Learn how to use histograms.

VMware Tanzu Observability (formerly known as VMware Aria Operations for Applications) supports histograms for computing, storing, and using distributions of metrics rather than single metrics. Histograms are useful for high-velocity metrics about your applications and infrastructure – particularly those gathered across many distributed sources. You can send histograms to a Wavefront proxy or use direct ingestion.

This page explain how to send histogram distributions. After the data is available, you can visualize histogram distributions using Histogram charts or Heatmap charts.

Getting Started

Watch this video for an introduction to histograms. Note that this video was created in 2018 and some of the information in it might have changed.
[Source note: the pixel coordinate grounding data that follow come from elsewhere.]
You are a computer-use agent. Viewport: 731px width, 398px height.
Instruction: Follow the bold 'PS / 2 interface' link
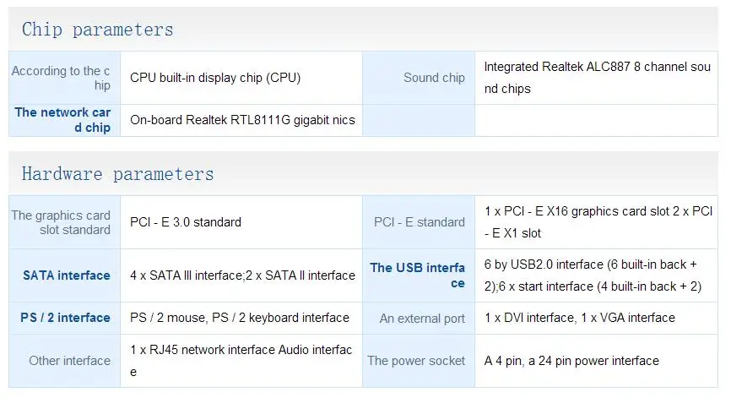[x=66, y=318]
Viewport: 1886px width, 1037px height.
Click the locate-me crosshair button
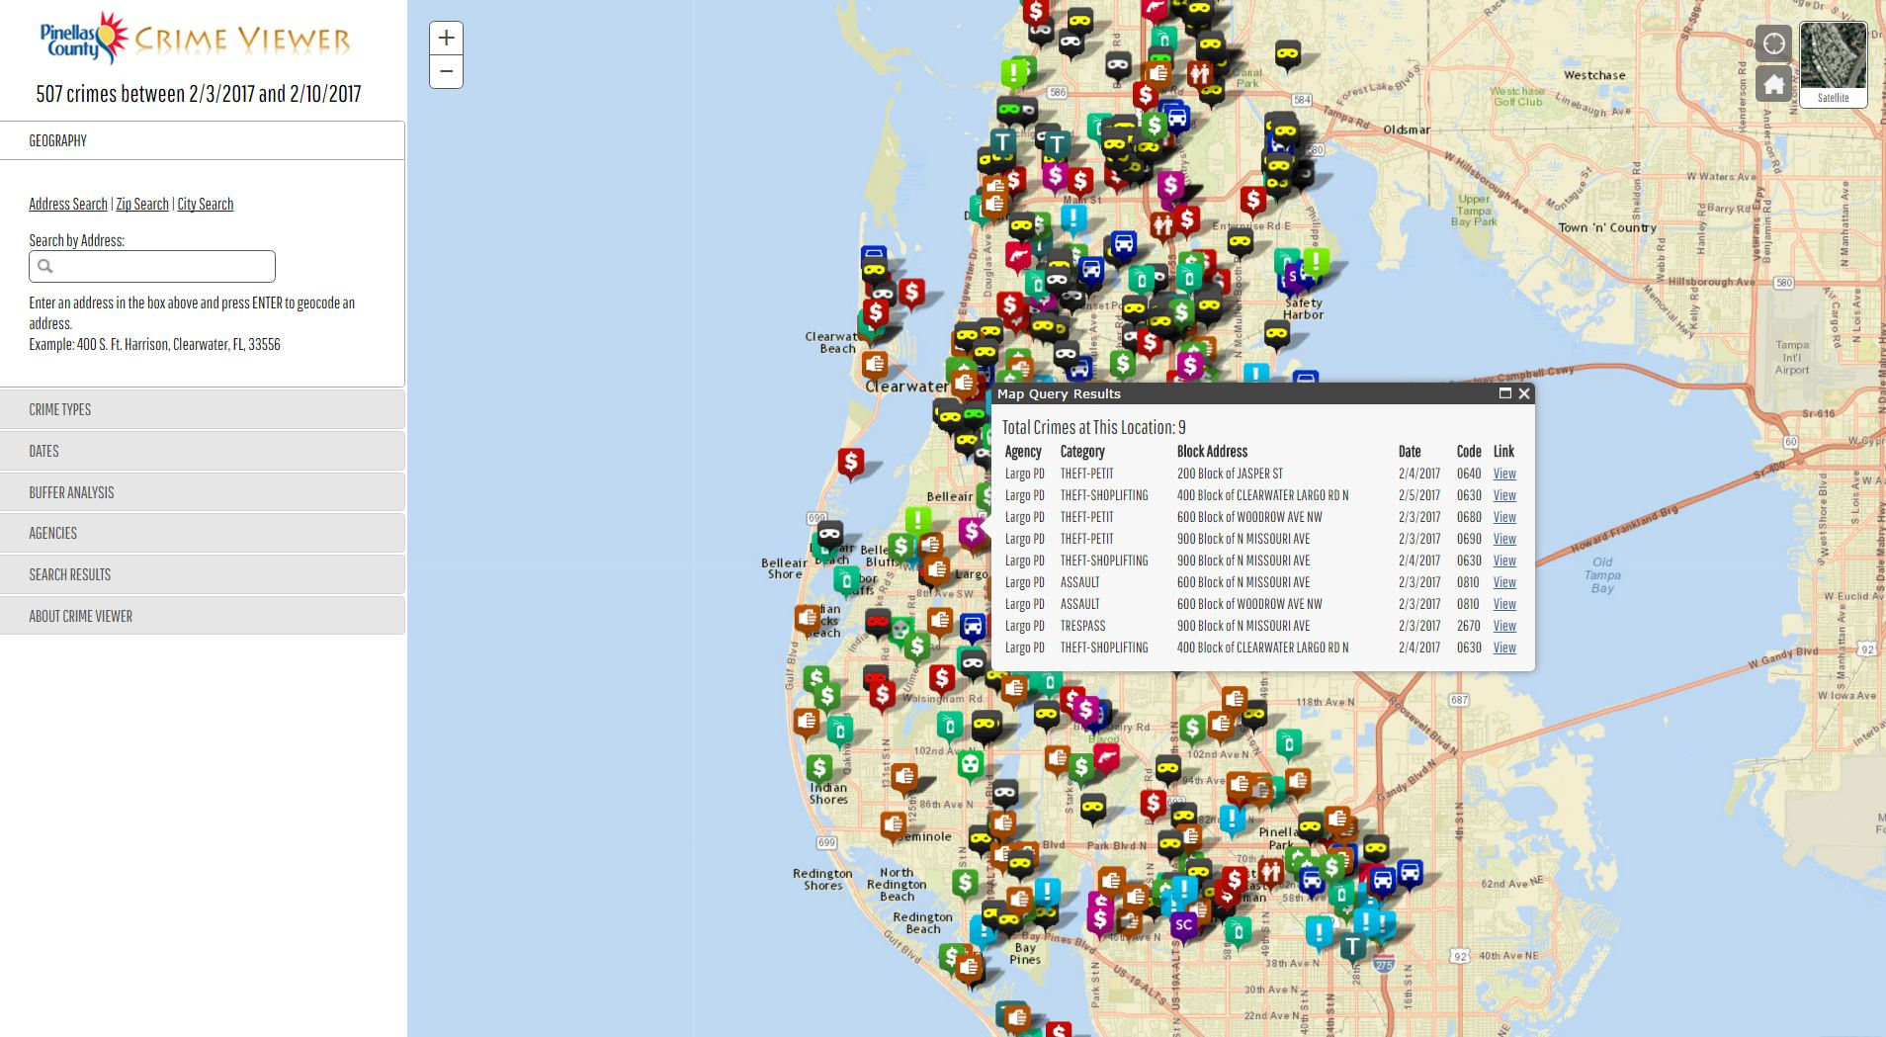(1773, 43)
The following blog posts give some background information:

Why Use Histograms?

Tanzu Observability can receive and store highly granular metrics at 1 point per second per unique source. However, some scenarios generate even higher frequency data.

Suppose you are measuring the latency of web requests. If you have a lot of traffic at multiple servers, you may have multiple distinct measurements for a given metric, timestamp, and source. Using “normal” metrics, we can’t measure this because, rather than metric-timestamp-source mapping to a single value, the composite key maps to a multiset (multiple and possibly duplicate values).

One approach to dealing with high frequency data is to calculate an aggregate statistic, such as a percentile, at each source and send only that data. The problem with this approach is that performing an aggregate of a percentile (such as a 95th percentile from a variety of sources) does not yield an accurate and valid percentile with high velocity metrics. That might mean that even though you have an outlier in some of the source data, it becomes obscured by all the other data.

Tanzu Observability Histograms Overview

To address high frequency data, Tanzu Observability supports histograms – a mechanism to compute, store, and use distributions of metrics. You have several options:

  • Send metrics in Tanzu Observability data format to a histogram proxy port. The Tanzu Observability service:
    • Converts the metrics to histogram distributions
    • Adds the extension .m, .h, or .d (for minute, hour, or day distributions).
  • Convert the metric to histogram format on your side and send them in Tanzu Observability histogram format (prefix M!, H!, or D!, discussed below)
  • Specify f=histogram as part of the direct ingestion command.

You can query histograms with a set of functions and display them using a histogram charts or heatmap or other chart types.

How Histograms Can Improve PPS

If some of your data sets are tracking various statistics, for example, min, max, mean, such as in the case for Dropwizard or StatsD style histogram data, these are good candidates to consider converting to histograms. Histograms store data as distributions rather than as individual data points. For billing purposes, the rate of distributions ingested is converted to a rate of points ingested through a conversion factor, 7 by default.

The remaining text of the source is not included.